Time for the afternoon round-up of our beloved weeklies. It sure is nice to get back on the old routine.

From the San Francisco Bay Guardian:

Paul Reidinger gives us another book review, this time of Michael Pollan’s In Defense of Food: An Eater’s Manifesto. Seems Pollan is advocating a return to fresh, whole foods and away from laboratory-generated stuff like Doritos. Who knew? [Eat the faith]

The ever-hip Kimberly Chun pays a visit from the A and E department to drop a few gems of knowledge regarding cupcakes. These petite treats have been charging along a crest of coolness for a while now, and it looks like they’ll keep their momentum through 2008. Chun maps out some of the better cup-cakeries in town and waxes philosophical about why they’re so danged irresistible. [cupcakes!]

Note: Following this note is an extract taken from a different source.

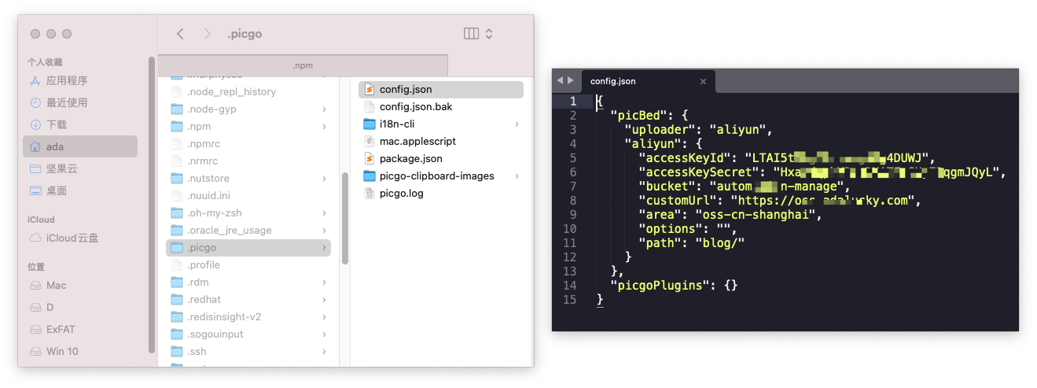This screenshot has height=388, width=1037.
Task: Click the Finder back navigation arrow
Action: click(x=180, y=34)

Paul Reidinger takes a visit to the Southern-sophisticated 1300 on Fillmore, and delivers a contemplative review, not glowing but certainly satisfied. Reidinger seems a little uncomfortable with the high-end soul-food on the menu, but much of it seems to have pleased him. [1300 on Fillmore]

And finally, L.E. Leone delivers a rambling, sexually charged essay on chicken happiness, with a quick recommendation thrown in at the bottom. This style she’s developed of writing about pretty much anything but a restaurant until the last paragraph is really working for her, but we frankly pine for the days when she’d use a whole column on a detailed description of some weird, cutty barbecue or noodle joint. Someday, L.E., we’d like to see that again. [Cheap Eats]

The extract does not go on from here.